WORKING DATA:
━━━━━━━━━━━━━━━━

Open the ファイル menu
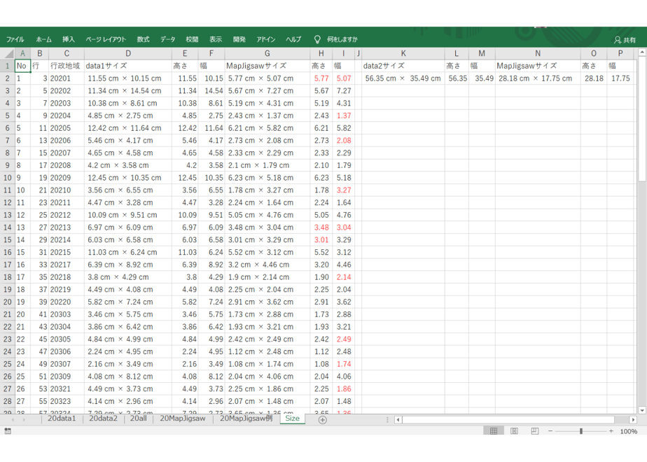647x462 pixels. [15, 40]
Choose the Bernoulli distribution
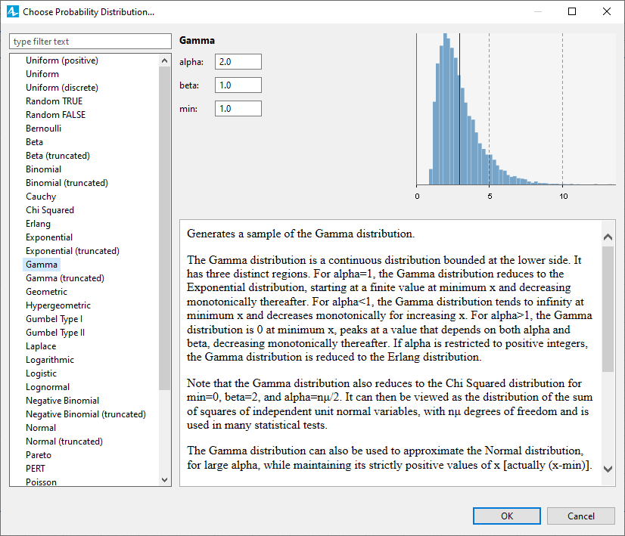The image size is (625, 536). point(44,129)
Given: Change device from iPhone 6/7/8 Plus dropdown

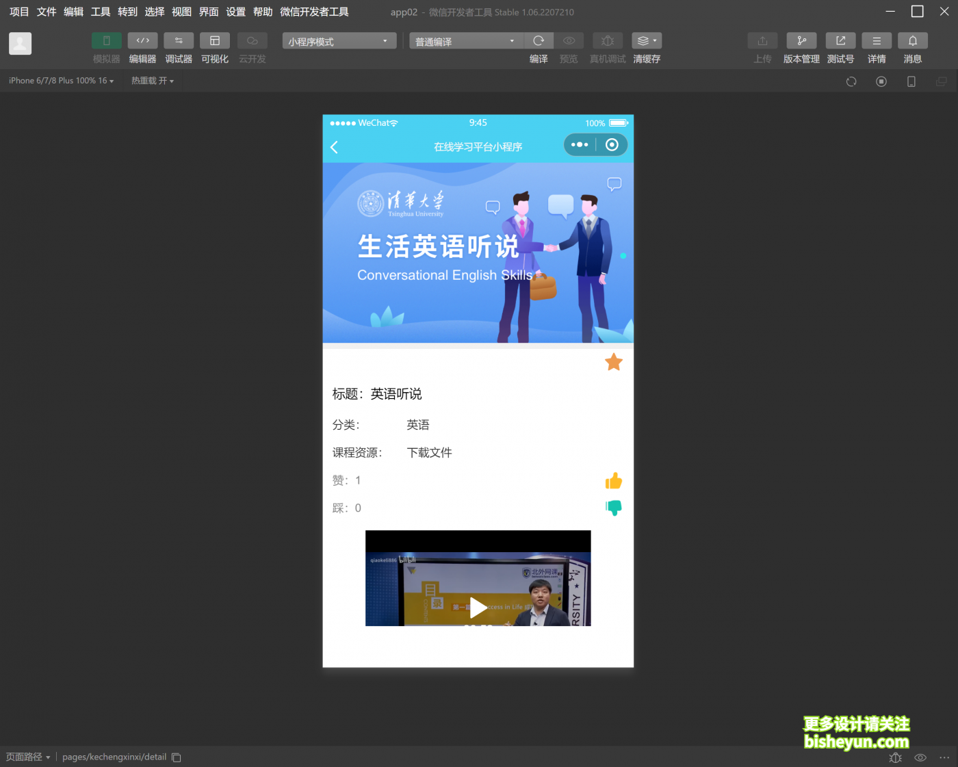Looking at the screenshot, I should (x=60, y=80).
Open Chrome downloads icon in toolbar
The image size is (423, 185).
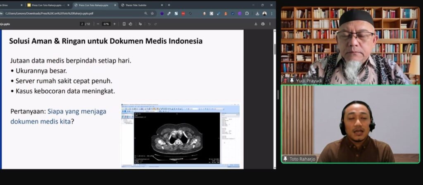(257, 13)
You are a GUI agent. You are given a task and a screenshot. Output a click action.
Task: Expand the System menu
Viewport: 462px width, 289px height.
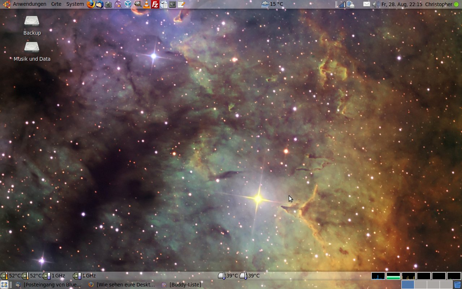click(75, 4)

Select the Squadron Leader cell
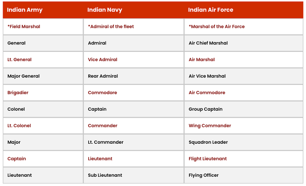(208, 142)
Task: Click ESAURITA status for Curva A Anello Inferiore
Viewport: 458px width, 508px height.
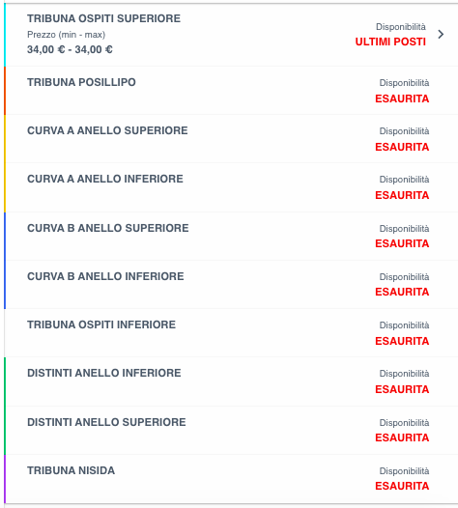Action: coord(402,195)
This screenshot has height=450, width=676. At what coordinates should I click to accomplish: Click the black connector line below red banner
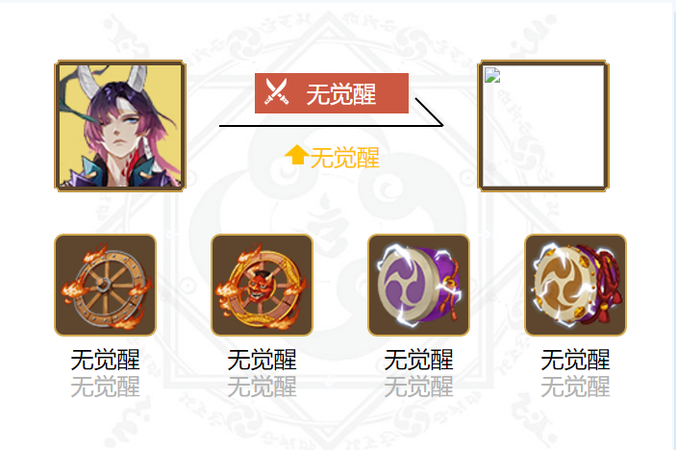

━━━━━━━━━━━━━━━━

The images are to be left out; every line above should be set down exactly.

Open the ファイル menu
647x462 pixels. [15, 40]
Choose the Bernoulli distribution
The image size is (625, 536). point(44,129)
Given: Change device from iPhone 6/7/8 Plus dropdown

Looking at the screenshot, I should (x=60, y=80).
Open Chrome downloads icon in toolbar
The image size is (423, 185).
(257, 13)
You are a GUI agent. You are given a task and a screenshot. Output a click action.
Task: Expand the System menu
Viewport: 462px width, 289px height.
click(75, 4)

Select the Squadron Leader cell
(208, 142)
Task: Click ESAURITA status for Curva A Anello Inferiore
Viewport: 458px width, 508px height.
Action: coord(402,195)
This screenshot has height=450, width=676. At what coordinates should I click to accomplish: Click the black connector line below red banner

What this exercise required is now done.